- TASK:
From the records below, copy each line that contains the word "description".
-=-=-=-=-
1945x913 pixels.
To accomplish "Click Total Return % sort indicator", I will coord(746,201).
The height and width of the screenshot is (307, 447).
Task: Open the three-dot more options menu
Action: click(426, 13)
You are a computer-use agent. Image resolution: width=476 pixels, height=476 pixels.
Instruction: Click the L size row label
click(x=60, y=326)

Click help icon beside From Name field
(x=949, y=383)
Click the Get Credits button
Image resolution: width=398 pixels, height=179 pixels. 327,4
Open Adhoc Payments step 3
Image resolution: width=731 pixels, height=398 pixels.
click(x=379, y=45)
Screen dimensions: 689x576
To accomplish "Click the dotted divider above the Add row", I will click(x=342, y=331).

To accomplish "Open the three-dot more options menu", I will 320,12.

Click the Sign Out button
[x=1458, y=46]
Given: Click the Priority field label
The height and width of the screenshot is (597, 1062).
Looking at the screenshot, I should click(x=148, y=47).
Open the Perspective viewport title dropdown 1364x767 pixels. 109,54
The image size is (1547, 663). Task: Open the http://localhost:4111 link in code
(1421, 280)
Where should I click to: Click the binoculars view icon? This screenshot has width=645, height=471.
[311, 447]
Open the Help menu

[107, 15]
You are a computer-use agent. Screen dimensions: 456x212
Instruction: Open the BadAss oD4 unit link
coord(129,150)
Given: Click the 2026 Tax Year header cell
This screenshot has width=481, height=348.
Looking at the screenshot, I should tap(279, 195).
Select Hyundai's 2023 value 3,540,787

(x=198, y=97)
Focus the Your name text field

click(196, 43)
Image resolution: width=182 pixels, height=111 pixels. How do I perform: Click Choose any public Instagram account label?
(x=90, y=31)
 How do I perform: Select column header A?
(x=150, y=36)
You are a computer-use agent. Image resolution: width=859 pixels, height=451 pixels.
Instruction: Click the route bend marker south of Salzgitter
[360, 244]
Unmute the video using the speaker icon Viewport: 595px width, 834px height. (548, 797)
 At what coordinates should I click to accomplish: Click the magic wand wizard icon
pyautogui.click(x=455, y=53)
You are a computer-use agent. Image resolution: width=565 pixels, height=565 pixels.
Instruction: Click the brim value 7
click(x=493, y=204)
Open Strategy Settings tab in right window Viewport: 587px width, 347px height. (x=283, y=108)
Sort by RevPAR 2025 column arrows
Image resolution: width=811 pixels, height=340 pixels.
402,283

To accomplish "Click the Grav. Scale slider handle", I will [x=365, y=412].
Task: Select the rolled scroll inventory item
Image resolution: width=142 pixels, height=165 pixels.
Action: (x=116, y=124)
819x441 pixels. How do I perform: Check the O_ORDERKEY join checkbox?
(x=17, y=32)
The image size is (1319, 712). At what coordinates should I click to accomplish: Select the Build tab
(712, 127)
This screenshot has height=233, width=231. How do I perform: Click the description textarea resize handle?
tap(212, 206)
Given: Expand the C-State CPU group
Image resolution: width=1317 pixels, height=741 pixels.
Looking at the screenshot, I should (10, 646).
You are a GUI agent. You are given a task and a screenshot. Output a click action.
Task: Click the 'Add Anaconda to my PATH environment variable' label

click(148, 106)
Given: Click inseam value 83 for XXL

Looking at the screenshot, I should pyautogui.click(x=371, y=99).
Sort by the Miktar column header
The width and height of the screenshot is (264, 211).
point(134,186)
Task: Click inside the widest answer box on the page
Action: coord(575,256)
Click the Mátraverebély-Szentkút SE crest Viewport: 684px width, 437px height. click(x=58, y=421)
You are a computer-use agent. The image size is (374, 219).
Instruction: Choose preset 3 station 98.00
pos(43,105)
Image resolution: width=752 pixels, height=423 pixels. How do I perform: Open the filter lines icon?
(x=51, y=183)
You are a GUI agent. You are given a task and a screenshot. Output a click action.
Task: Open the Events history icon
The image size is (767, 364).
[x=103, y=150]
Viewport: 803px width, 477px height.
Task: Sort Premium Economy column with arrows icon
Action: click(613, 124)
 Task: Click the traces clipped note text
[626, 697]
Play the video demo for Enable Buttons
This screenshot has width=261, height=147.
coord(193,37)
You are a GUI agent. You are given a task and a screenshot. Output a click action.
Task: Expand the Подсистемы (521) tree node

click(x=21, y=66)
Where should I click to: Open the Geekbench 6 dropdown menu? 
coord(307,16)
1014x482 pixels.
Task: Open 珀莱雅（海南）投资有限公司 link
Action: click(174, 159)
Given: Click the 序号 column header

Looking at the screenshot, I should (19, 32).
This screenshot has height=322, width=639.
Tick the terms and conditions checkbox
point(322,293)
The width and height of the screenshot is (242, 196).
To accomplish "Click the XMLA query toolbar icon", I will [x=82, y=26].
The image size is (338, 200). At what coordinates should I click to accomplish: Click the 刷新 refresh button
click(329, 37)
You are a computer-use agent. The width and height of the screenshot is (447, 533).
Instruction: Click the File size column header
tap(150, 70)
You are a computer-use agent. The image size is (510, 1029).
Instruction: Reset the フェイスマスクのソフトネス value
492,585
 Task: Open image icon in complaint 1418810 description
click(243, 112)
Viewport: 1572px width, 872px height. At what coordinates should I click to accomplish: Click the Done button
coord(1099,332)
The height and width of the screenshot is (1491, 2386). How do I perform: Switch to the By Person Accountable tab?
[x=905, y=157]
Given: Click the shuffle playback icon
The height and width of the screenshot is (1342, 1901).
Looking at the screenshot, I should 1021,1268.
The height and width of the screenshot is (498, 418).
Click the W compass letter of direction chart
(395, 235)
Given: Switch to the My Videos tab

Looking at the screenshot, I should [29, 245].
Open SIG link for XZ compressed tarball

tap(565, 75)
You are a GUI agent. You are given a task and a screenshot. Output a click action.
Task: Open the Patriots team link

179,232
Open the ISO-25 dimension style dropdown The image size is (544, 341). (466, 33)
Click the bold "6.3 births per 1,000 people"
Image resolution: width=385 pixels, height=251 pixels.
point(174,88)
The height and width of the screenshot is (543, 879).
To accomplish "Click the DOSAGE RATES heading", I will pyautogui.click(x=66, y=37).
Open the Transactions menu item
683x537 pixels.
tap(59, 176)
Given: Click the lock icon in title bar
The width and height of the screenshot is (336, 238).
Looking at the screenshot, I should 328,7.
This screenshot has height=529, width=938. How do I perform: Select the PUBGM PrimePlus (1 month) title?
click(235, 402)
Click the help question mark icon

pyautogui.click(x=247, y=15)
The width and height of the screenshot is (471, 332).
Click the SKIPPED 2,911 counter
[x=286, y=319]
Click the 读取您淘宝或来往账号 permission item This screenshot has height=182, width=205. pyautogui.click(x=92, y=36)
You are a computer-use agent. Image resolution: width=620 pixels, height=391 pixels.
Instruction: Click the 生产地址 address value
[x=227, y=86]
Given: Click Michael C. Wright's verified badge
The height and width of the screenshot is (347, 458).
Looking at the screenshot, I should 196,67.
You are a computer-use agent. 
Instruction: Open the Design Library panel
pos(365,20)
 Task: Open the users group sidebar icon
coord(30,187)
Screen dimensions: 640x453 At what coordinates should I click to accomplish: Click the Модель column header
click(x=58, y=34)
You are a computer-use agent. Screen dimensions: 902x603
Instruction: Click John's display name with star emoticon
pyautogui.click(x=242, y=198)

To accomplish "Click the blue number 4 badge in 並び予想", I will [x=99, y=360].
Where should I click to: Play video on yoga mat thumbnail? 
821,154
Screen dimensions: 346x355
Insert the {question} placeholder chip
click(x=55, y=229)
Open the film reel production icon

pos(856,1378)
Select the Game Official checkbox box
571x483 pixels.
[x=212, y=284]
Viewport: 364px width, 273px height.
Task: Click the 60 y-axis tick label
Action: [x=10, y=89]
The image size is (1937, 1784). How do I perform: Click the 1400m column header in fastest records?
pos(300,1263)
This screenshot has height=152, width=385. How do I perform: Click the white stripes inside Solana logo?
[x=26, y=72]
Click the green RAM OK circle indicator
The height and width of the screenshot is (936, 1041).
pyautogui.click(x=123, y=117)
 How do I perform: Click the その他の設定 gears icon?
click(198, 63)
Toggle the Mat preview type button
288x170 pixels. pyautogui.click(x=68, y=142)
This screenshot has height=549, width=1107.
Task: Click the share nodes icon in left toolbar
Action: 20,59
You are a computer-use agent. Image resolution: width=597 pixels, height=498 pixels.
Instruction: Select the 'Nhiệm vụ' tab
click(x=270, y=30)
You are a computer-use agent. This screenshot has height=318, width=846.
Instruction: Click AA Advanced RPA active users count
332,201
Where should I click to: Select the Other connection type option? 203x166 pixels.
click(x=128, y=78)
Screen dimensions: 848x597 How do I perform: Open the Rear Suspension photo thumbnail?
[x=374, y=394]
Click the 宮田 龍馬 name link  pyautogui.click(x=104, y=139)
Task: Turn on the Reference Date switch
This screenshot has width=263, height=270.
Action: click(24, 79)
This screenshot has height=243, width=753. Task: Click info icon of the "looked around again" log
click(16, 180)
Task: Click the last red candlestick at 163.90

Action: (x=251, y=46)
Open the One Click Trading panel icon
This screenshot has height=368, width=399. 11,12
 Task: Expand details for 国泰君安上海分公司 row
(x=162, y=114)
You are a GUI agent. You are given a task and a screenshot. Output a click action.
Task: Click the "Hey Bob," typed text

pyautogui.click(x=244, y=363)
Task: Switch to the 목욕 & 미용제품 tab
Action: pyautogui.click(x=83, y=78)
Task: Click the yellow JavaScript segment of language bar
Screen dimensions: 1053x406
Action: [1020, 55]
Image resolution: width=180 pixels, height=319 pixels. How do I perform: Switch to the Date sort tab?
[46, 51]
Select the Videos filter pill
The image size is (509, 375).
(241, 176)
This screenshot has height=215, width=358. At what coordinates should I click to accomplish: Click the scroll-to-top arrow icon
-=-=-=-=-
- FULL OUTPUT:
This screenshot has height=233, width=231. How do I perform: Click the description textarea resize handle?
 Task: Open image icon in complaint 1418810 description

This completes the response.